One factor informing these dynamics that is really quite different from the context in Malaysia and Southeast Asia is of course matters involving the European Union.

Perhaps in the Scottish case especially, an idea was for Scotland to see itself as part of the EU, instead of part of the UK - which to some must have seemed quite viable, economically. The Republic of Ireland, of course, is already part of the EU.

In the extreme scenario of Sabah/Sarawak seceding from Malaysia, there is obviously no equivalent of the EU or similar large entity for them to integrate with.

Economic factors are likely to be one of the biggest determinants regarding sentiment in Northern Ireland, Scotland, and Wales about remaining part of the UK.

After all, decades and centuries of economic integration into the UK is surely not easy to simply undo. The upheaval it would create comes at great economic cost.

That alone however, appears not to be able to strongarm a convincing majority of citizens in those countries (except perhaps for Wales) to continue being part of the UK.

Perhaps there are three further related factors worth looking at here, with regards to applicability for Malaysia.

The first is the perception of historical grievances.

The history of English conquest over Ireland, Scotland, and Wales is a bloody one, that goes back for centuries and centuries.

The type of nationalism borne of resisting brutal foreign conquest is a strong one, and one that tends to live on for generations.

Movies like Braveheart immortalise that spirit, and dramas like The Crown give a glimpse into how the Welsh think of the English.

Today, what is happening in Ukraine will similarly likely shape Ukrainian nationalism and identity for decades to come.

This sentiment of being colonised and a history of oppression that has never been properly brought to some sort of justice doesn’t go away easily.

Centuries after the fighting has stopped, it is still easy to refer back to distant, bloodier days, when thinking about contemporary political realities.

The second factor concerns the question of whether citizens in the periphery feel represented in the centre, and whether they feel an equal part of the union.

The British Union Jack is an interesting flag - it is a combination of the red cross of St George representing England, the blue background and white X representing St Andrew for Scotland, and the red X representing St Patrick of Ireland. Interestingly, Wales is not represented in this flag.

One must question the degree to which someone from Scotland, Wales, or Northern Ireland identifies as “British”. Do they feel the instruments of state and the people helming them look like them? Talk like them? Understand what it’s like to live like them?

The two islands in question have great linguistic diversity, for such a relatively small place, and accents can be a sensitive topic.

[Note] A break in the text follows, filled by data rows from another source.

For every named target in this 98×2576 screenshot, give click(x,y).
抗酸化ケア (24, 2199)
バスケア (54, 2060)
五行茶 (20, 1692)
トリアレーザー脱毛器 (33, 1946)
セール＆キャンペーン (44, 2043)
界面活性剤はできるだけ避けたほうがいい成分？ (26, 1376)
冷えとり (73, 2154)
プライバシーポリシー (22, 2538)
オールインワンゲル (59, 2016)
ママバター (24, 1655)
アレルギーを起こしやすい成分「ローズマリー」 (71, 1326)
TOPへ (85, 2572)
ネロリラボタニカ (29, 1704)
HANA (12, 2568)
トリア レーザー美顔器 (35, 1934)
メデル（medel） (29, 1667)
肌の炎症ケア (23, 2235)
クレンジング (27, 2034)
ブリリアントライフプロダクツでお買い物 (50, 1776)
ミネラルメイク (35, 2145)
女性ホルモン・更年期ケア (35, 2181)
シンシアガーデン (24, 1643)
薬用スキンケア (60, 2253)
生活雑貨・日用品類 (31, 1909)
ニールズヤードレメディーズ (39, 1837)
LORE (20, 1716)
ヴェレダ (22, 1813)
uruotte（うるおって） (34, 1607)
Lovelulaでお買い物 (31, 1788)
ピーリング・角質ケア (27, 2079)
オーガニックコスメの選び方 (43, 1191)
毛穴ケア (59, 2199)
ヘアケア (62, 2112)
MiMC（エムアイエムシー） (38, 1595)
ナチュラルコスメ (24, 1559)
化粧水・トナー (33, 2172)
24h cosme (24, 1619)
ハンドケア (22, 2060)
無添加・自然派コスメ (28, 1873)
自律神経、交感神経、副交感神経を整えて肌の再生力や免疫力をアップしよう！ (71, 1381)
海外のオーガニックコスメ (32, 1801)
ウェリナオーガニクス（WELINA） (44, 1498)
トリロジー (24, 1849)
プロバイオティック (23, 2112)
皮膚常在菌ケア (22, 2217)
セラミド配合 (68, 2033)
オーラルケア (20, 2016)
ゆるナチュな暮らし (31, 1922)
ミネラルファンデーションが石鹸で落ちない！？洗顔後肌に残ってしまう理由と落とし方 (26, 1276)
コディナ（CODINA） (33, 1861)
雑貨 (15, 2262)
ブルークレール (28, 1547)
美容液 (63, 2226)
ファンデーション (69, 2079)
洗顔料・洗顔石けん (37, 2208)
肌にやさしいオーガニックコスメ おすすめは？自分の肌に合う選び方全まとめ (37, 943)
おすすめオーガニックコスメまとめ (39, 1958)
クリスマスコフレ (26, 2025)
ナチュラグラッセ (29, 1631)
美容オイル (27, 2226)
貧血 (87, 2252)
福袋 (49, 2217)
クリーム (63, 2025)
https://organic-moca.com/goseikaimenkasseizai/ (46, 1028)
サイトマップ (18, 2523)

The fundamental question is perhaps whether citizens in Scotland, Wales, or Northern Ireland ultimately feel they are part of the centre, or whether they feel like they are part of a neglected periphery.

The other factor concerns economic exploitation and interests. In Northern Ireland, one burning issue involves borders.

As part of the historic Good Friday Agreement, having an open border between Northern Ireland and the Republic of Ireland was a key issue.

Brexit has now thrown all that into question, and the ongoing debate about how to manage the EU’s only land border of that nature (with customs, etc) has become central to political debates in Northern Ireland.

Needless to say, if the citizens at the periphery feel that they are being economically exploited or disadvantaged by decisions made in the centre, this will naturally create immense resentment.

Coming back to Malaysia, we are lucky in that we obviously do not have a similar history of brutal conquest or occupation where the peninsular once ‘ruled’ over Sabah or Sarawak.

The other two factors do seem to apply somewhat however.

I think Sabah and Sarawak are severely underrepresented in the instruments of the Malaysian state.

Of course, there are a few ministers in the cabinet and such, but generally, very few of the country’s key leaders seem to look like, or sound like people from East Malaysia.

Our most common cultural symbols also tend to lack any flavour coming from Sabah or Sarawak.

It is probably easy to imagine that people from East Malaysia generally do not see themselves or their culture reflected in the things that make up “Malaysia”.

In fact, a Malay term often used in this context is ‘dianaktirikan’, which translates to: “treated like a stepchild” - where people from East Malaysia probably often feel like second class citizens.

In short, again, the key question is: how “Malaysian” do people from Sabah and Sarawak feel?

Lastly, looking especially at how income from Sabah and Sarawak’s natural resources and oil reserves in particular are distributed between the federal and state levels would surely raise some eyebrows.

If Sabahans and Sarawakians feel that their natural resources are being plundered to enrich the peninsular, surely we can understand how this perception of economic exploitation creates a lot of resentment.

This is especially true given the severe underdevelopment that Sabah and Sarawak are still experiencing, despite having been part of Malaysia for over 50 years.

At the end of the day, it is vital we realise how integral Sabah and Sarawak are to Malaysia as a whole; and it is vital that we do not take their being part of our federation for granted.

After all, we have already had an example of one entity leaving Malaysia in 1965, and making a good life for themselves.

Ultimately, for long term peace, prosperity, and continued integration, we need to ensure that Sabahans and Sarawakians feel like they are an equal part of Malaysia, and that their identity, culture, and interests are all sufficiently represented in the centre.